*TASK GOAL:* A faithful copy of the data, pictures omitted, is the required answer.

*Data excerpts:*
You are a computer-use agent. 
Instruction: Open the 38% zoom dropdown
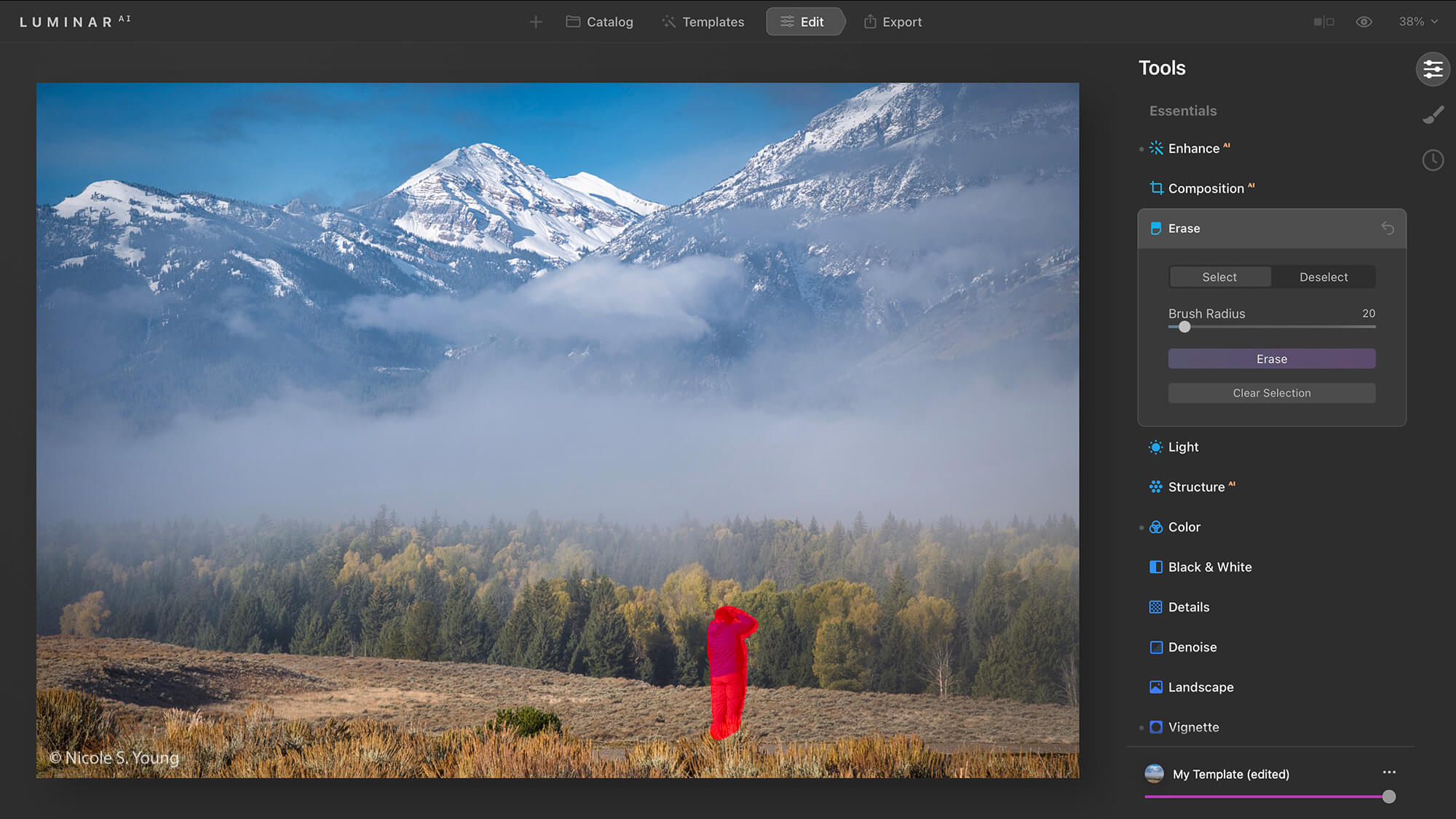tap(1417, 22)
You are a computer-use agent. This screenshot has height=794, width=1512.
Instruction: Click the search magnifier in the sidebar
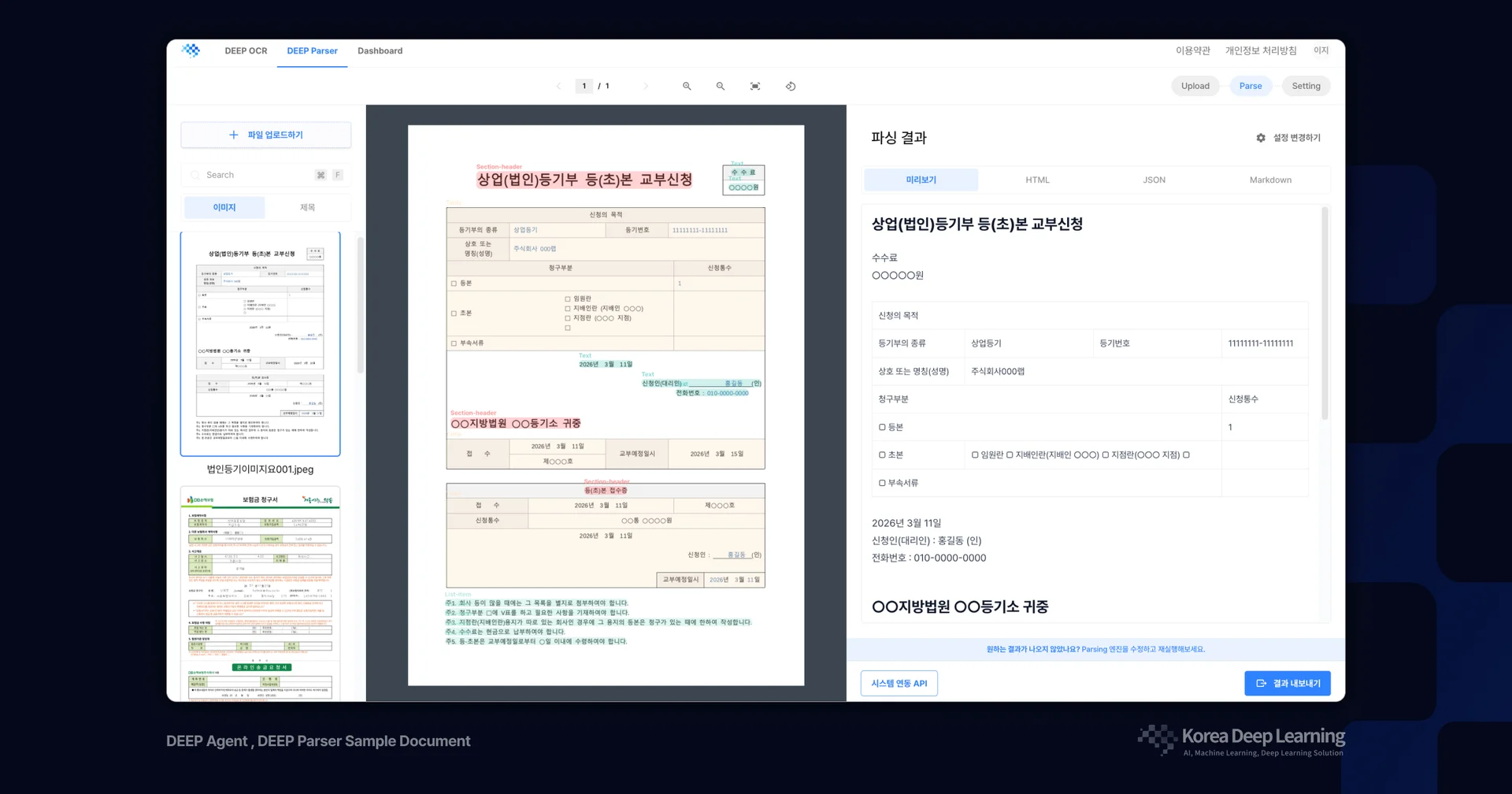click(195, 174)
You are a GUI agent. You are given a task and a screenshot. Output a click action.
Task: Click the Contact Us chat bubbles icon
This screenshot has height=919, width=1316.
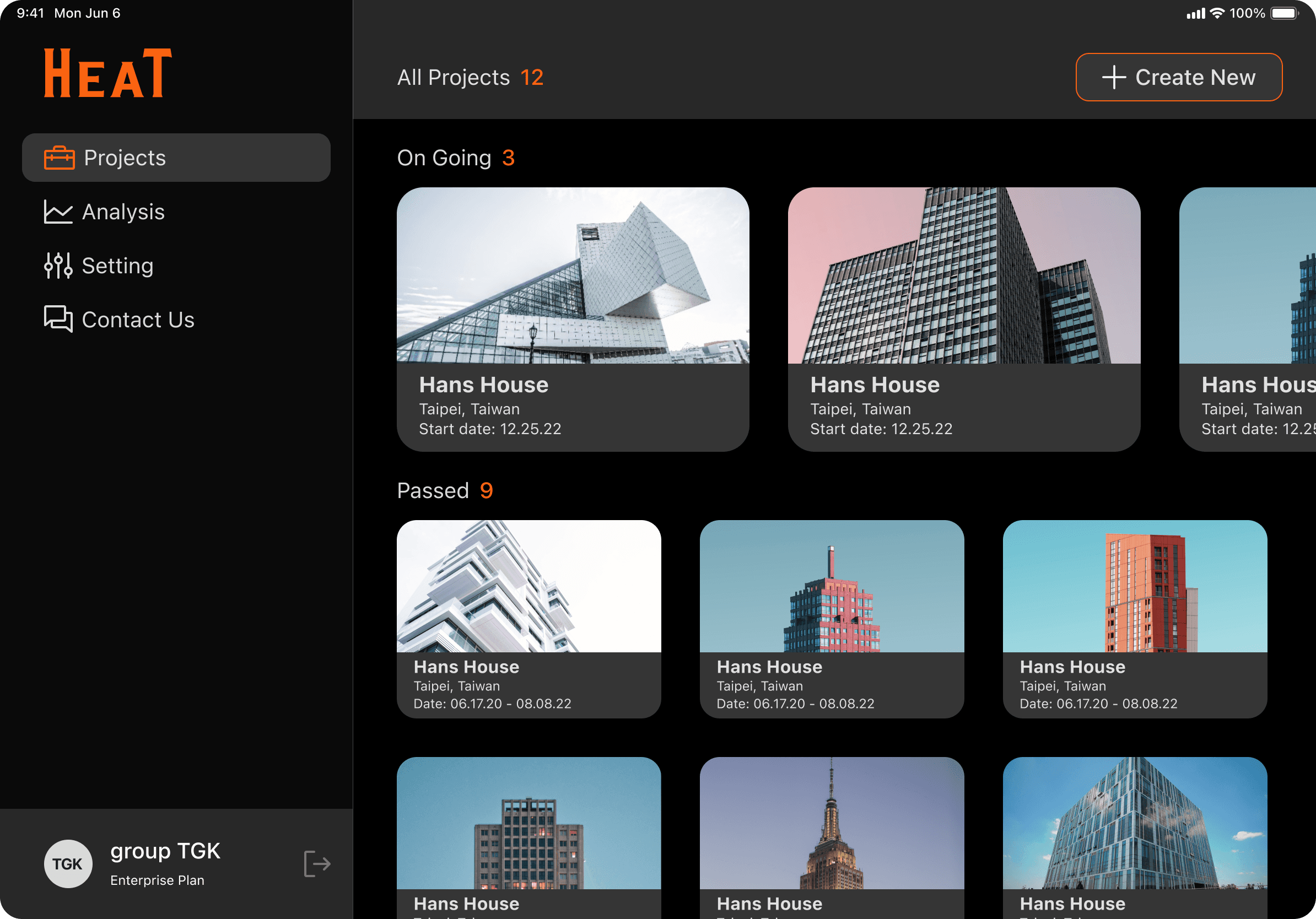coord(58,319)
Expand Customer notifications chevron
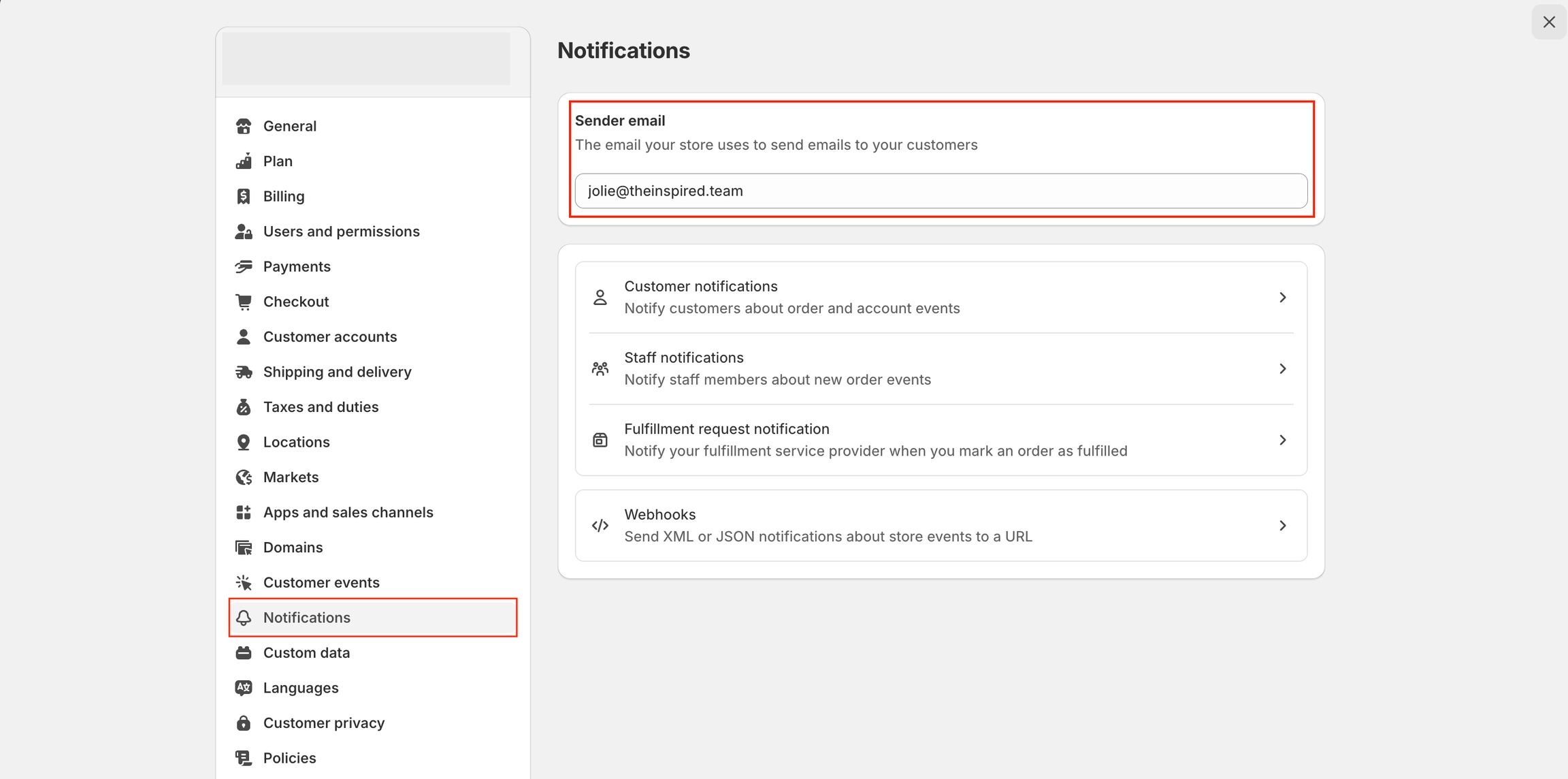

*YOUR SOLUTION:*
You are a computer-use agent. 
Instruction: Open the 38% zoom dropdown
tap(1417, 22)
You are a computer-use agent. This screenshot has height=794, width=1512.
Instruction: Click the search magnifier in the sidebar
click(195, 174)
You are a GUI agent. You are given a task and a screenshot. Output a click action.
Task: Click the Contact Us chat bubbles icon
This screenshot has height=919, width=1316.
coord(58,319)
Expand Customer notifications chevron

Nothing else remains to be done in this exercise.